Lately, I’ve been eyeing a juggernaut of righteous indignation barreling through our community. So, hooray for that. It was righteous indignation that got the kids, the queens and hustlers to fight back at Stonewall.
And it’s righteous indignation that sparked the nearly spontaneous rallies across the country after Californians approved their shameful Proposition 8. It’s the reason honorable servicemembers and civilians are getting themselves arrested at the White House as they protest the similarly shameful ”Don’t Ask, Don’t Tell.” And righteous indignation is clogging Speaker Nancy Pelosi’s (D-Calif.) schedule. Good things all.
Troubling, however – though certainly not to the point of righteous indignation – is the defensive flipside. Corners of our community seem to be taking offense awfully quickly these days.
First I read assorted online posts about transphobia on a recent episode of Family Guy. Some are righteously indignant about how the show handled one character’s father transitioning to womanhood. I didn’t see the episode when it originally aired, but I had recorded it. Prior to viewing, the descriptions of the trespasses had me worried. I could understand the uninitiated being easily offended by anything on Family Guy, but even fans seems troubled. The show has prompted boycotts before – from the right. After all, an example of the show’s humor is the baby’s cereal receiving an accidental dousing of horse semen rather than milk. And guess what? He likes it. Hilarious, really.

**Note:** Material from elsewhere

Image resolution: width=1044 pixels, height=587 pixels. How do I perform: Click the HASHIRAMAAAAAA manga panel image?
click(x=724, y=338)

Then I saw the episode in question. And what was offensive? Lines like this, for one: ”What are you gonna name it? Your he-she father-mother?”
But there was also some trans-aware sentiment you won’t be seeing on any other half hour comedies with great ratings, such as poignant dialogue between father and son, after the former has transitioned and now goes by the name Ida:
”All I’ve talked about for years with these people is what a war hero you were!”

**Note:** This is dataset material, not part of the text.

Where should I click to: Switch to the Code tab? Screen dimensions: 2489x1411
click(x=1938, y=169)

”And I was. I’m changing my future, not my past.”
”What about my future, huh? I don’t even know what to call you! My dad? My other mother? My friend who pees sitting down, but can also palm a basketball?”
”What about Ida?”
”Oh, man, this is too hard. You know, you’re asking me to accept an awful lot. I don’t know if I can do this.”
”I understand. I had the advantage of thinking about this for years. For me it was easy: Do I want to be happy for the rest of my life, or miserable?”
”So now you’re happy and I’m miserable.”
”I see. I’m sorry you feel that way.” Exit Ida.
And there’s also about two minutes worth of vomiting. All in all, I thought it was a subversive way to grab the attention of an untold number of surly adolescents and make them ponder gender identity in ways they’d not considered. Color me not offended, but impressed.
The night before, the beloved Betty White hosted Saturday Night Live following a populist campaign drafting her for the show. In a returning sketch that parodies Scared Straight!, White played a prisoner warning three teens about prison. In a Wizard of Oz allegory, she warned that in prison these boys might pull back a shower curtain to reveal the ”Wizard of Ass!” It sort of became her catchphrase. Of course, it was very insensitive to the issue of prison rape, as some seriously noted. I laughed out loud, but that does not mean I condone prison rape — or rape of any sort, for that matter.
I can’t forget the Ke$ha parody out of Iraq. Surely you’ve seen this viral vid with its exaggerated imagining of gays in the military, featuring actual soldiers dancing around with glow-sticks and pretending to spy on one another in the showers. There was some righteous indignation that this was horribly homophobic. By this point of R.I. (righteous indignation), I thought I was going batty. Was I missing something?
I asked my partner’s cousin, Marco Antonio, a young, gay, combat vet who served in Iraq. His reaction? ”Those who have been offended need to get thei r panties out of a knot and enjoy the comedy.” He, instead, is offended by fellow servicemembers wearing their uniforms when they protest DADT: ”Real Soldiers don’t attend political events in a professional capacity, regardless if their cause is for human rights, political party, or for government reform.”
So one person’s offense is another’s R.I., and vice versa. That’s what I would like people to keep in mind. When there is so much hard work to be done in D.C. and across the country, when our peers in other countries are being locked up, beaten, executed – you name it – these debatable offenses become a distraction. Fix the big offenses, and the little ones will take care of themselves.